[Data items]
⟨

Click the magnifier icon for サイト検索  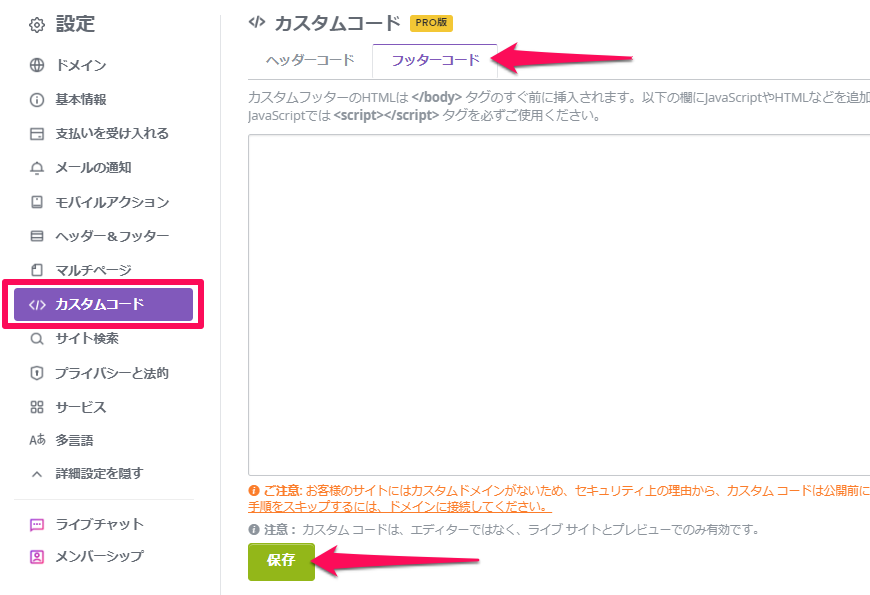tap(37, 339)
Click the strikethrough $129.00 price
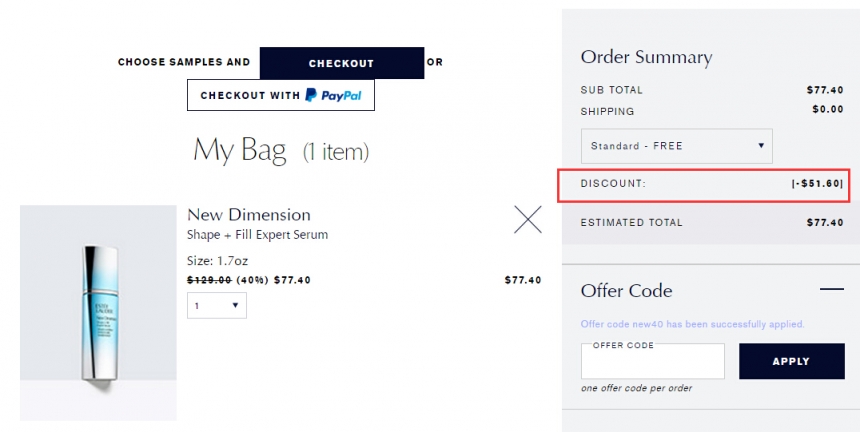The image size is (860, 432). click(x=209, y=280)
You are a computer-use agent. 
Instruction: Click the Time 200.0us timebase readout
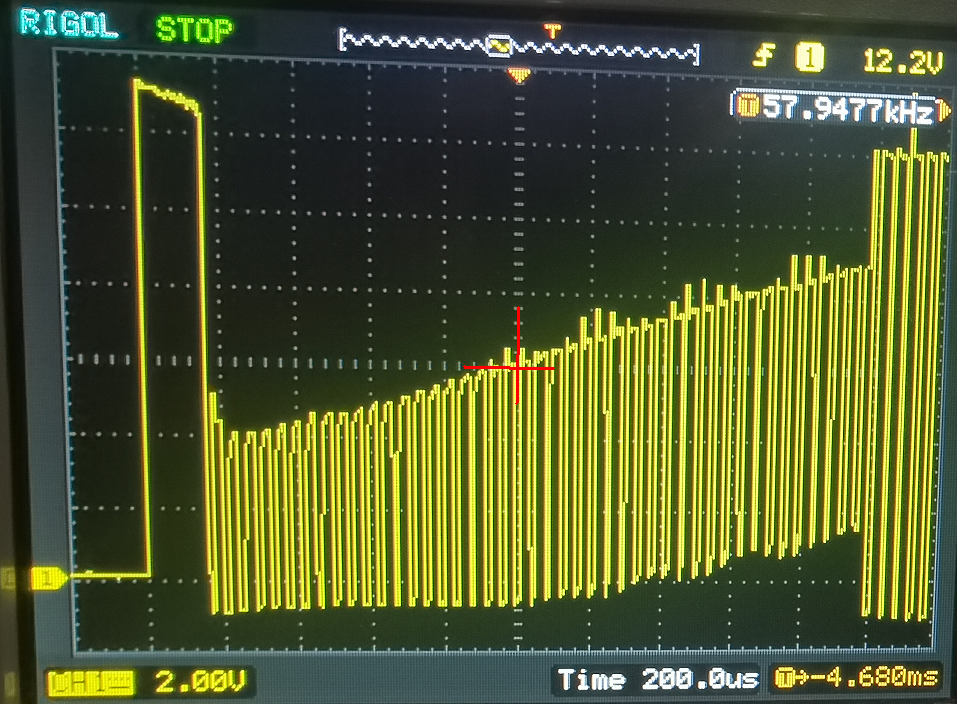point(658,678)
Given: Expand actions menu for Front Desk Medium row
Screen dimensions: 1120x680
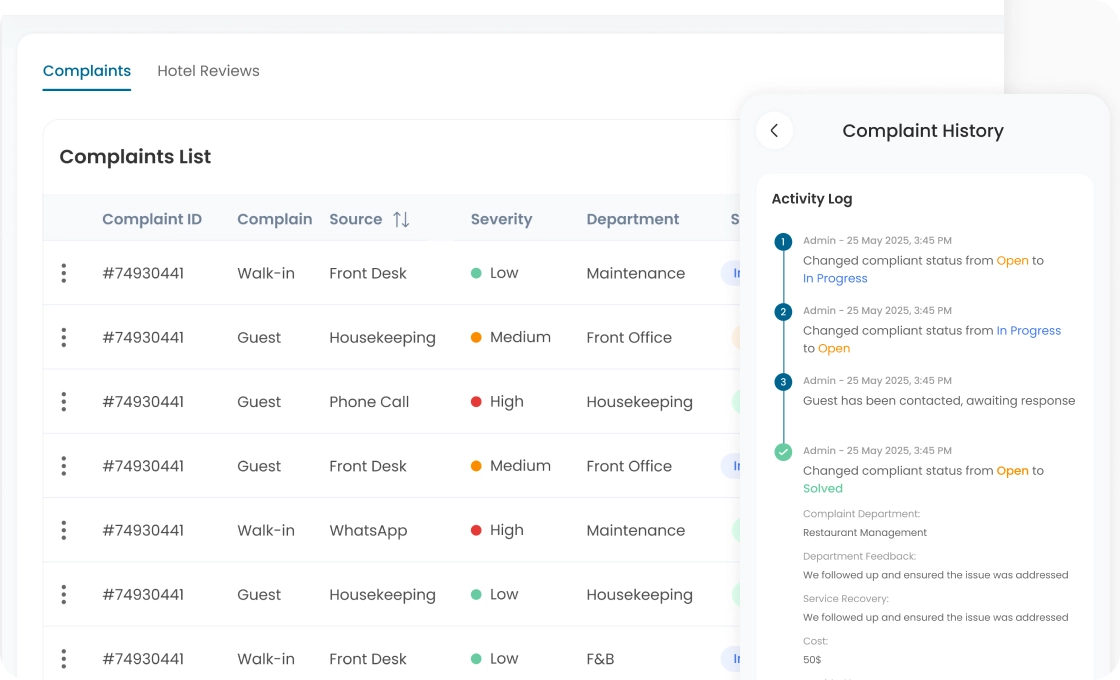Looking at the screenshot, I should [x=64, y=466].
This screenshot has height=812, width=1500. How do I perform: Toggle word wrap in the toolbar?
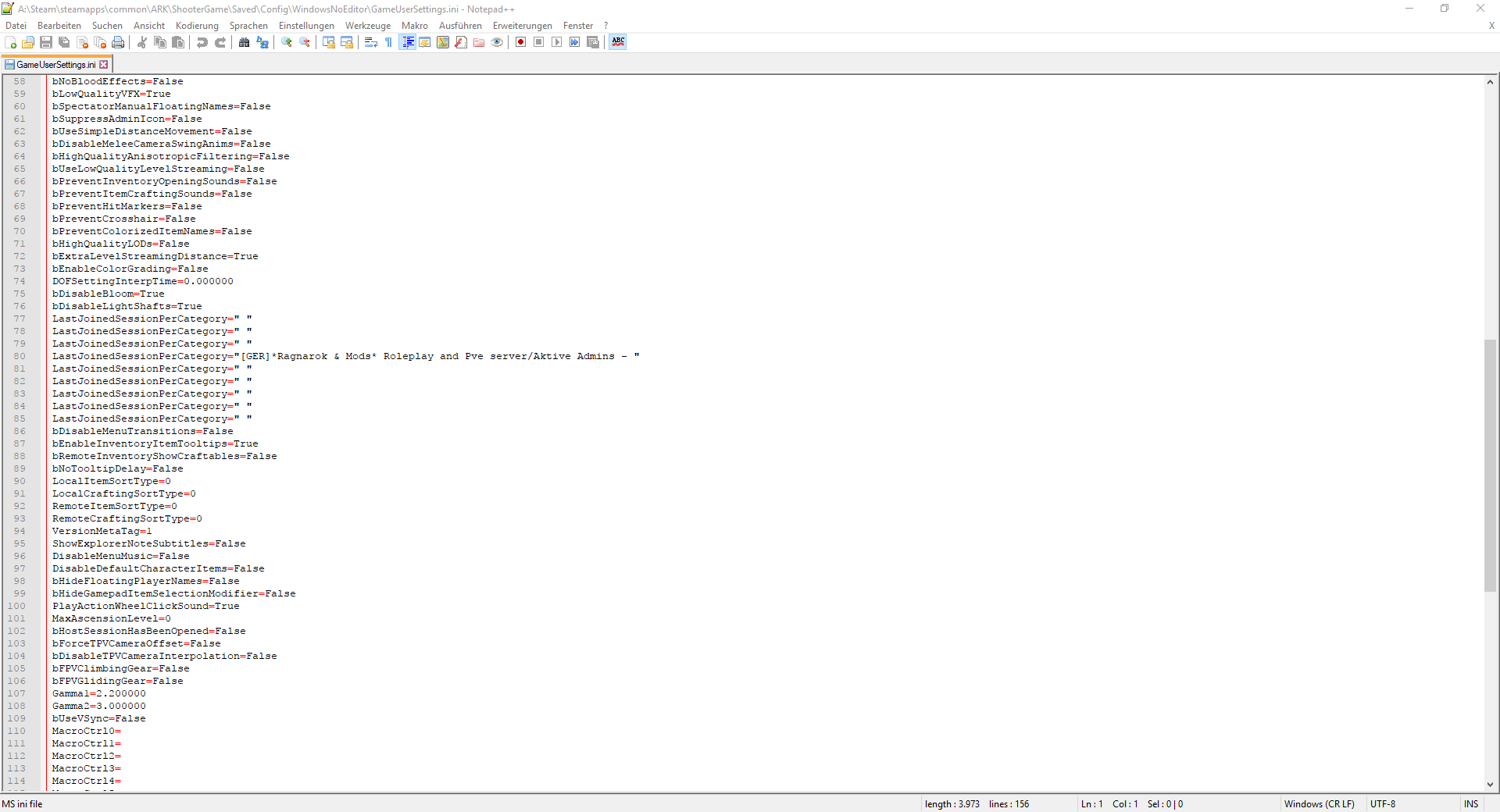tap(371, 42)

⟩

[Exercise details]
Copy the final stretch of the entries exactly: the line containing "This screenshot has" and every line after it through the last. Include no pictures and nothing more.

[Exercise solution]
This screenshot has height=812, width=1500. How do I perform: Toggle word wrap in the toolbar?
tap(371, 42)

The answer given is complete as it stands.